## Begin

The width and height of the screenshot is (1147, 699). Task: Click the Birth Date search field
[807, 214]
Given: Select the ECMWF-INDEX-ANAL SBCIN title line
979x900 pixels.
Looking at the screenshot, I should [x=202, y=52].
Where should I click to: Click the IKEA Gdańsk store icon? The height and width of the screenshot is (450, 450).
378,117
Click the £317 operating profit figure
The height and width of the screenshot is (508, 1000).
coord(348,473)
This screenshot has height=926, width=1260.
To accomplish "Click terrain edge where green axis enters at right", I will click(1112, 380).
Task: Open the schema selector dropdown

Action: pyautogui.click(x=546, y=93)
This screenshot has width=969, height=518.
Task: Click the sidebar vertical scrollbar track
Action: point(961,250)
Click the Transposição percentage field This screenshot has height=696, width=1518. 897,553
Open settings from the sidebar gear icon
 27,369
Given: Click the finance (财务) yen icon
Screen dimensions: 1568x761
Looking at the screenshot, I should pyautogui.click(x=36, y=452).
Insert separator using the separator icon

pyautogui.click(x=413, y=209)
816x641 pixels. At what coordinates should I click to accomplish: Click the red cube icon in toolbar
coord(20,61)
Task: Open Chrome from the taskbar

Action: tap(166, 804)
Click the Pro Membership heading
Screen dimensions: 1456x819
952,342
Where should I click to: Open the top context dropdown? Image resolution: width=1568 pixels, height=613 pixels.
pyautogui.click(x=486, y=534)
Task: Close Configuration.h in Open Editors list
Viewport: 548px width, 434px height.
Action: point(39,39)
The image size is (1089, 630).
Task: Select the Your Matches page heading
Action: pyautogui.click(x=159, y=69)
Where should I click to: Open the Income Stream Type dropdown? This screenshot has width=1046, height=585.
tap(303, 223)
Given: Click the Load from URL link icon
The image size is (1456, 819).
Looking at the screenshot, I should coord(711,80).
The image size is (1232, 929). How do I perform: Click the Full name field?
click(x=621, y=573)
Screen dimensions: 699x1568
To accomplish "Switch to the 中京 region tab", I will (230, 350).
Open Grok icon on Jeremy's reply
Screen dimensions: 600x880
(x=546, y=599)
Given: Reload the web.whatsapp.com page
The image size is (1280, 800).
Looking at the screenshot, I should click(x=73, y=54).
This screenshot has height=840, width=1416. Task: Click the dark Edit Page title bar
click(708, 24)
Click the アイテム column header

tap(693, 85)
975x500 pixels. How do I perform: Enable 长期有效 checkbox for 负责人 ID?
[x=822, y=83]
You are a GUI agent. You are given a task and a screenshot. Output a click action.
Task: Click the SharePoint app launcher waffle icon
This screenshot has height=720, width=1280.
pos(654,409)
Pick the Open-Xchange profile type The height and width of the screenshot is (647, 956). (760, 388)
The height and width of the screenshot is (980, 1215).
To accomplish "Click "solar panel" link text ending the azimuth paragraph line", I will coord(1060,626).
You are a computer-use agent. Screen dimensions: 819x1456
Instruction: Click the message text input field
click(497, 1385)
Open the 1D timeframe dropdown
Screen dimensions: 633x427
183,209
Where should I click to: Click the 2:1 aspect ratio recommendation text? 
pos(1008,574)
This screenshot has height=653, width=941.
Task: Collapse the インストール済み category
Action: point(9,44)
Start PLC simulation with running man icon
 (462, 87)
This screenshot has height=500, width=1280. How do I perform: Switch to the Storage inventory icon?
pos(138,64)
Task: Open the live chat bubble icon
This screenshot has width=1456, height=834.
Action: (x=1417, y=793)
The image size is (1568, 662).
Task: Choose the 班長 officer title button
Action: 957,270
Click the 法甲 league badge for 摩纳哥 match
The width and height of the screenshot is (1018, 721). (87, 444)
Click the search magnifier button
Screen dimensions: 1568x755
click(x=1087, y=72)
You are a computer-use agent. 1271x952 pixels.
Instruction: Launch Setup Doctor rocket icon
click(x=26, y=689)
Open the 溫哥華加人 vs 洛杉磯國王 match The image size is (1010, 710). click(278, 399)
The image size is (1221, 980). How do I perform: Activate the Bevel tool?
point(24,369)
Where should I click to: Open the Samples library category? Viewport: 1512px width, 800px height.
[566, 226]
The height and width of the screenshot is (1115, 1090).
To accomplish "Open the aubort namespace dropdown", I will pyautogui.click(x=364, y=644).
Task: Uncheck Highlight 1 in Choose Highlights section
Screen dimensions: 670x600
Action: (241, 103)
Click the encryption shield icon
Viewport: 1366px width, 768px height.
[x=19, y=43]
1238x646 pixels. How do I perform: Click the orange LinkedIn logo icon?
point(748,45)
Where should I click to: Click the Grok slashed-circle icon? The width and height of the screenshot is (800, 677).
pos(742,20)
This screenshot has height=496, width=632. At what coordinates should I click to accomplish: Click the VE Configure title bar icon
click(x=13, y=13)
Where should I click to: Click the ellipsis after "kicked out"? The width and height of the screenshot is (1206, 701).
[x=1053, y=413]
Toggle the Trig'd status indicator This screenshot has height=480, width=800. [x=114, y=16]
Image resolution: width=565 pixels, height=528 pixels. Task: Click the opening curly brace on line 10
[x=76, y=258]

## End

Given request: Retype the rows above without any change, everything from the line that contains "Click the アイテム column header" down to the line that contains "Action: 957,270", both of those lines included.

Exercise solution:
Click the アイテム column header

tap(693, 85)
975x500 pixels. How do I perform: Enable 长期有效 checkbox for 负责人 ID?
[x=822, y=83]
You are a GUI agent. You are given a task and a screenshot. Output a click action.
Task: Click the SharePoint app launcher waffle icon
This screenshot has height=720, width=1280.
pos(654,409)
Pick the Open-Xchange profile type The height and width of the screenshot is (647, 956). (760, 388)
The height and width of the screenshot is (980, 1215).
To accomplish "Click "solar panel" link text ending the azimuth paragraph line", I will coord(1060,626).
You are a computer-use agent. Screen dimensions: 819x1456
Instruction: Click the message text input field
click(497, 1385)
Open the 1D timeframe dropdown
Screen dimensions: 633x427
183,209
Where should I click to: Click the 2:1 aspect ratio recommendation text? 
pos(1008,574)
This screenshot has height=653, width=941.
Task: Collapse the インストール済み category
Action: point(9,44)
Start PLC simulation with running man icon
 (462, 87)
This screenshot has height=500, width=1280. How do I perform: Switch to the Storage inventory icon?
pos(138,64)
Task: Open the live chat bubble icon
This screenshot has width=1456, height=834.
Action: (x=1417, y=793)
The image size is (1568, 662).
Task: Choose the 班長 officer title button
Action: 957,270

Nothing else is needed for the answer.